What Employers Can Do
Use President Obama’s Executive Order banning texting and driving for federal employees as a template to develop an organizational policy for employees. Send a strong, unequivocal signal to employees that distracted driving is dangerous and unacceptable.
Create a culture of safety. Clearly communicate to employees they are expected NOT talk or test on cell phones while driving on company time or in company vehicles. Ensure employees who wait for a safe opportunity to take or return a call or text do not incur negative consequences for their safe-mindedness.
Conduct informal observational surveys of cell phone use at the entrances and exits of your company. Publicize the results to reinforce distracted driving policies. Provide small incentives such as coupons, music download cards, special privileges, etc., to employees observed driving distraction-free.
Have employees sign a contract indicating they will not violate the organization’s ban on texting and driving. Include a provision to advise employees that if a crash occurs, the employer has the right to subpoena the employee’s phone records, and if he/she was using a cell phone when the crash occurred, the crash will be considered preventable and the driver will assume all financial responsibility.
Visit the Network of Employers for Traffic Safety’s (NETS) Web site to see what 24 leading companies are doing about company driver cell phone use. Consider integrating some of these policies into your organization’s cell phone policy.
Become familiar with state laws that ban cell phone use.

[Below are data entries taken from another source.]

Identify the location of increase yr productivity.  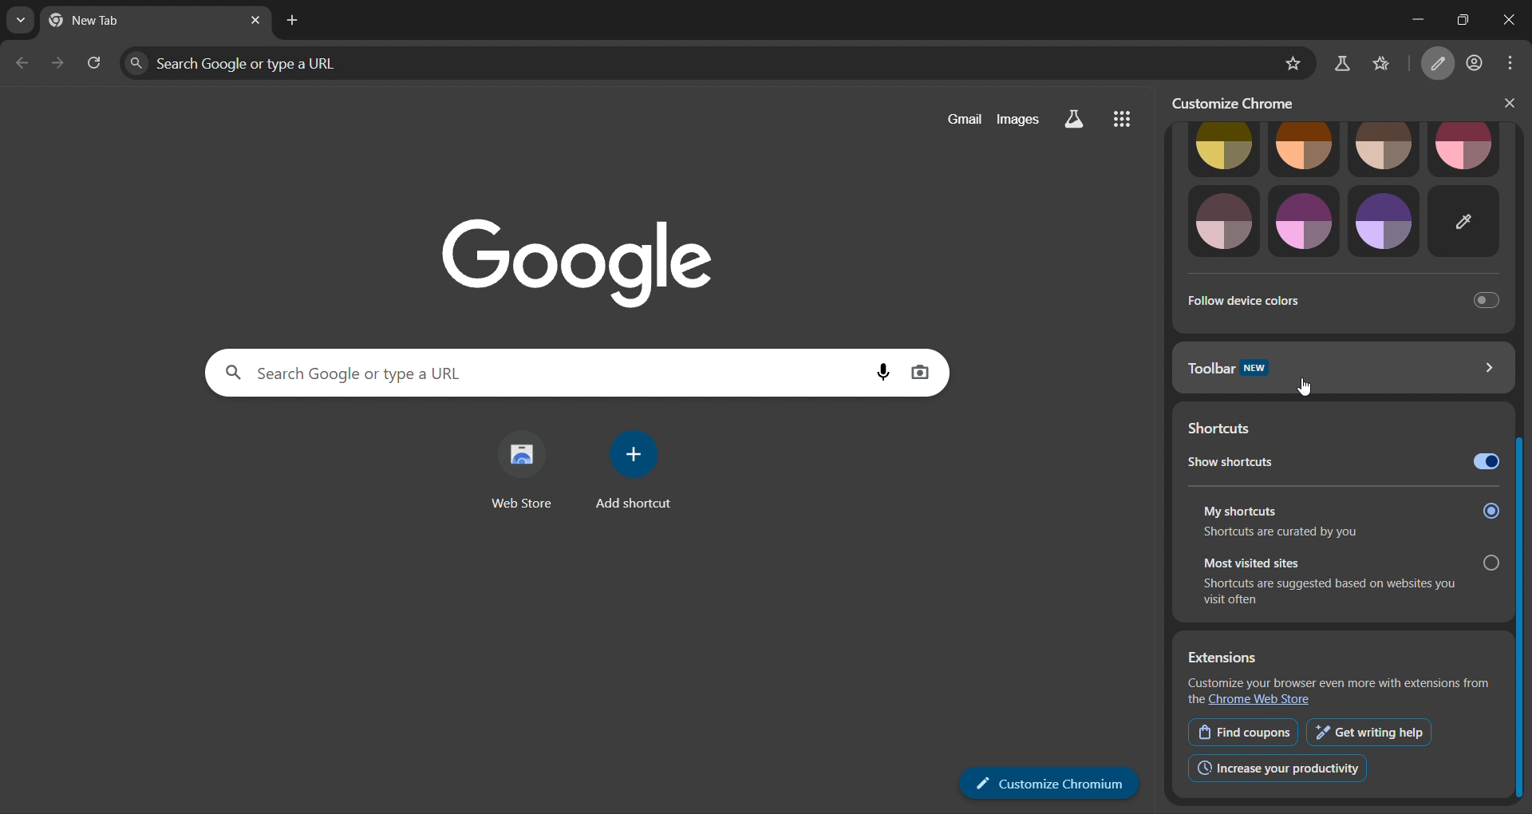
(1277, 767).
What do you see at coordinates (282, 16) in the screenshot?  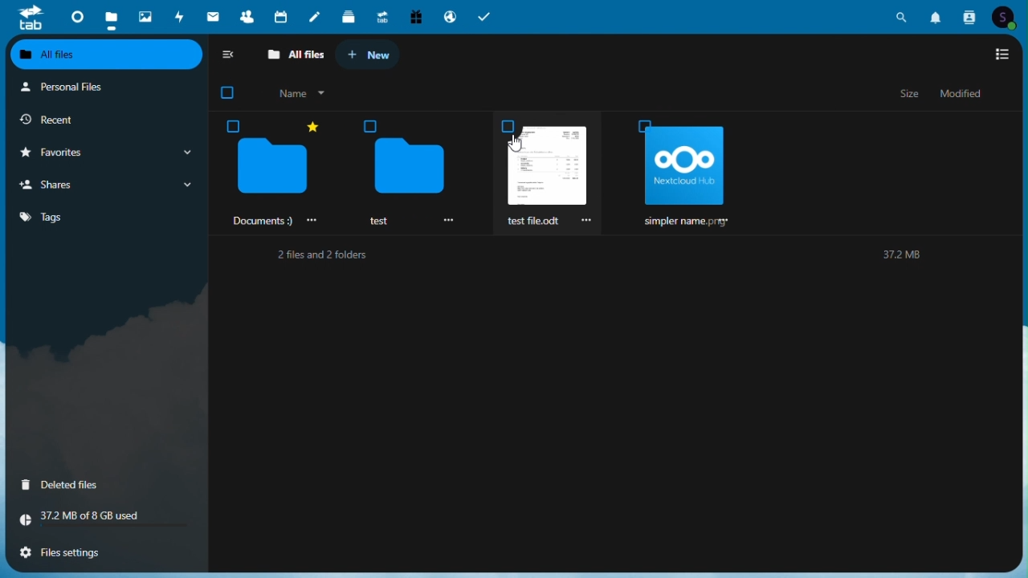 I see `Calendar` at bounding box center [282, 16].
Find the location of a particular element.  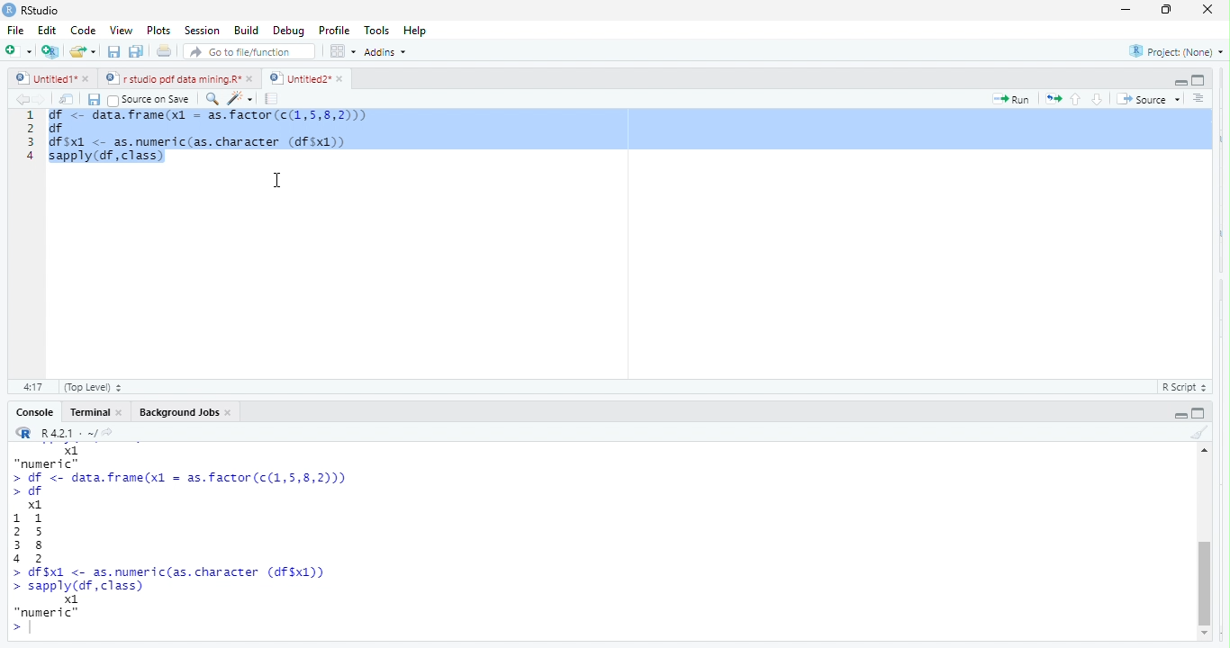

find/replace is located at coordinates (214, 101).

This information is especially helpful if employees travel across state lines.
Visit the “Stats and Facts” and “FAQ” pages at the DOT’s Distraction.gov site to develop materials to support an outreach and education campaign among employees.
Inform employees who carry work-owned wireless mobile devices their work phone bills will be monitored, and there will be consequences for those who violate the organization’s cell phone policy.
Use a variety of organizational channels to communicate the company’s commitment to safety and health and specifically to the nonuse of cell phones and texting.